I ran the script and asked to create 100 Order entities, 1000 WorkOrder entities and to link each created WorkOrder to a parent Order

adim@esope:~/tmp/bench_cwdi$ python bench_cwdi.py bench_cwdi 100 1000
testing RQLObjectStore
populate clock: 24.590000000 / time: 46.169721127
testing NoHookRQLObjectStore
populate clock: 8.100000000 / time: 25.712352991
testing CopyFromRQLObjectStore
populate clock: 0.830000000 / time: 1.180006981

My interpretation of the above times is :

  • The clock time indicates the time spent on CubicWeb server side (i.e. hooks and data pre/postprocessing around SQL queries). The time time should be the sum of clock time + time spent in postgresql.
  • RQLObjectStore is slow ;-). Nothing new here, but the clock/time ratio means that we're speding a lot of time on the python side (i.e. hooks as I told earlier) and a fair amount of time in postgresql.
  • NoHookRQLObjectStore really takes down the time spent on the python side, the time in postgresql remains about the same as for RQLObjectStore, this is not surprising, queries performed are the same in both cases.
  • CopyFromRQLObjectStore seems blazingly fast in comparison (inserting a few thousands of elements in postgresql with a COPY FROM statement is not a problem). And ... yes, I checked the data was actually inserted, and I even a ran a cubicweb-ctl db-check on the instance afterwards.
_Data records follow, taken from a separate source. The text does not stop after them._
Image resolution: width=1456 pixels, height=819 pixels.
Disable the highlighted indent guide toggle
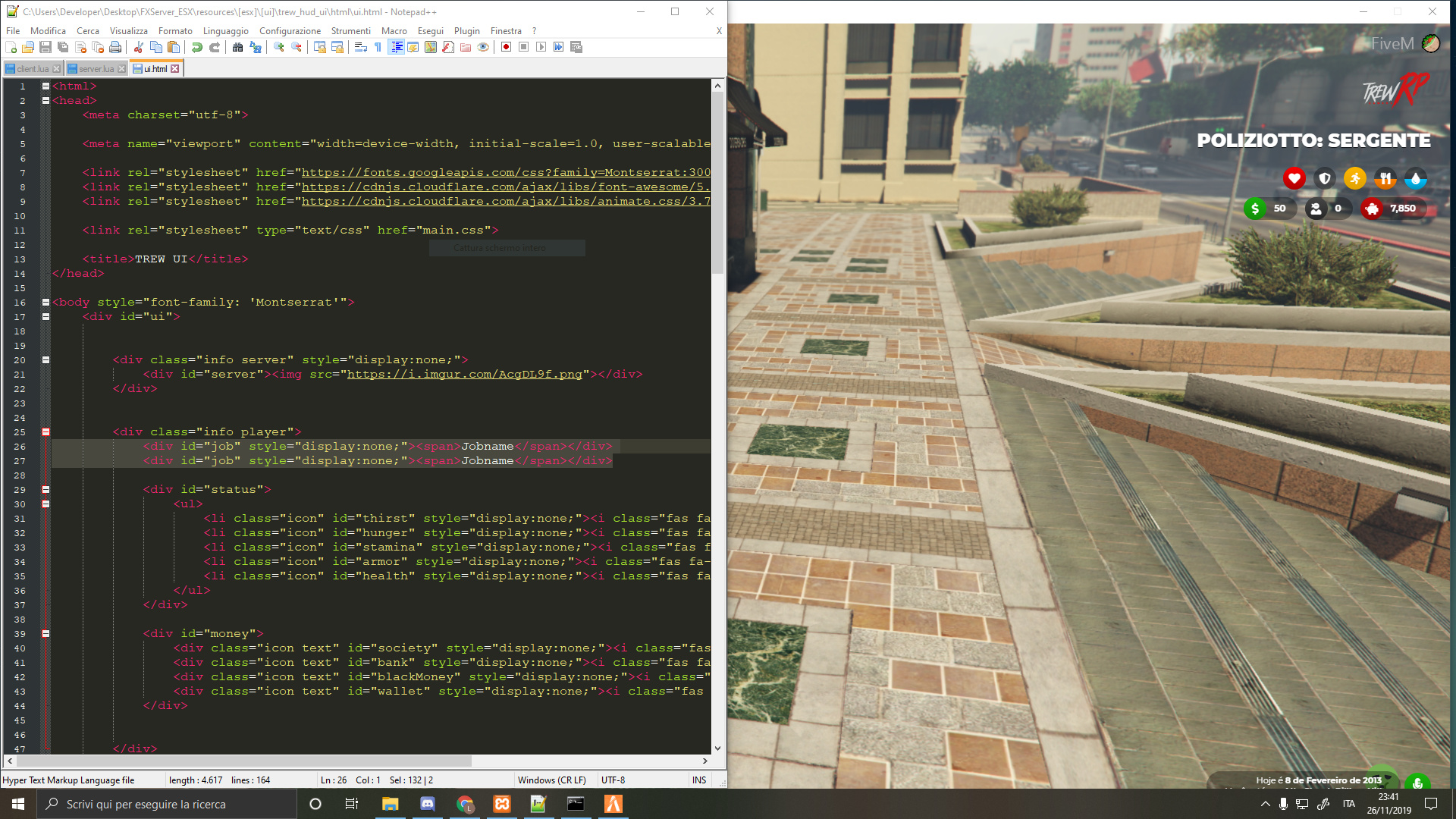tap(396, 47)
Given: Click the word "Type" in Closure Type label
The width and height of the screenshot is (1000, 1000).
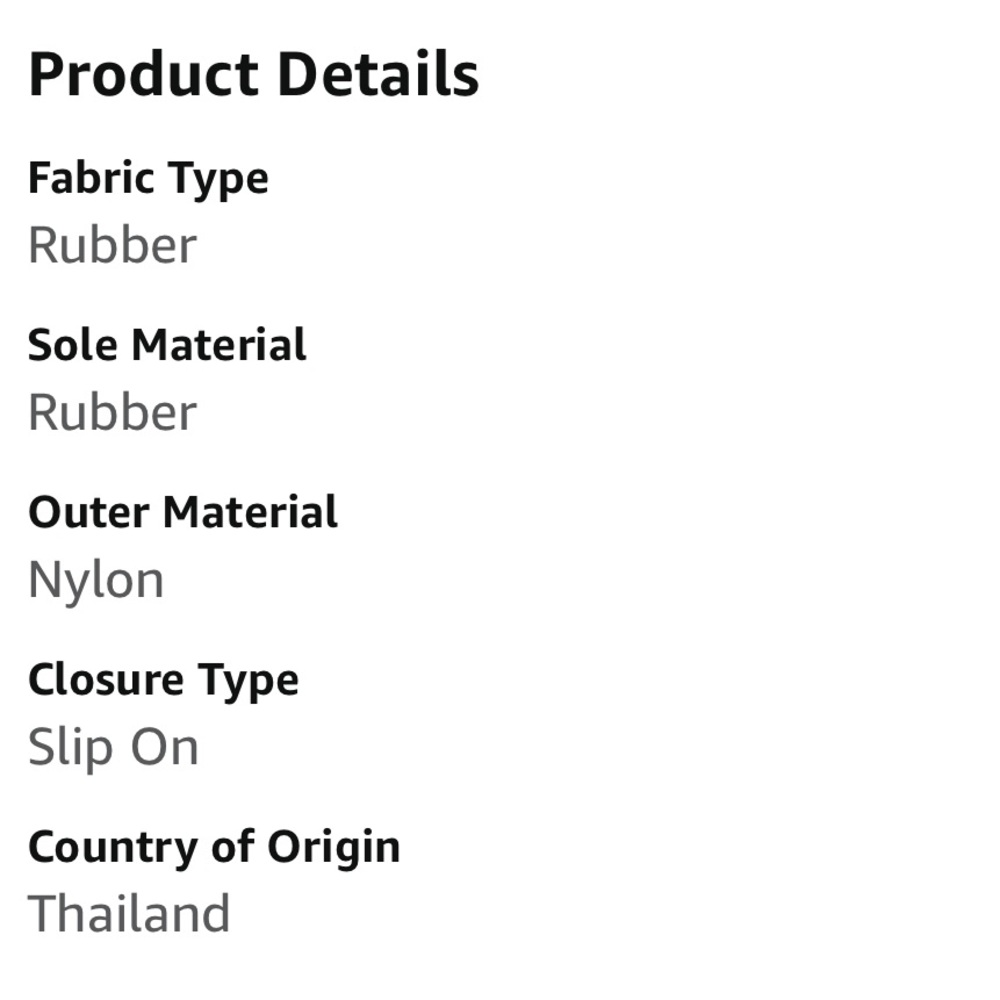Looking at the screenshot, I should [248, 682].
This probably opens new perspective for massive data imports since the client API remains the same as before for the programmer. It's still a bit experimental, can only be used for "dummy", brute-force import scenario where you can preprocess your data in Python before updating the database, but it's probably worth having such a store in the the dataimport module.

[1]The idea is to promote an executemany('INSERT INTO ...', data) statement into a COPY FROM whenever possible (i.e. simple data types, easy enough to escape). In that case, the underlying database and python modules have to provide support for this functionality. For the record, the psycopg2 module exposes a copy_from() method and soon logilab-database will provide an additional high-level helper for this functionality (see this ticket).
[2]The code will be posted later or even integrated into CubicWeb at some point. For now, it requires a bit of monkey patching around one or two methods in the source so that SQL is not executed but just recorded for later executions.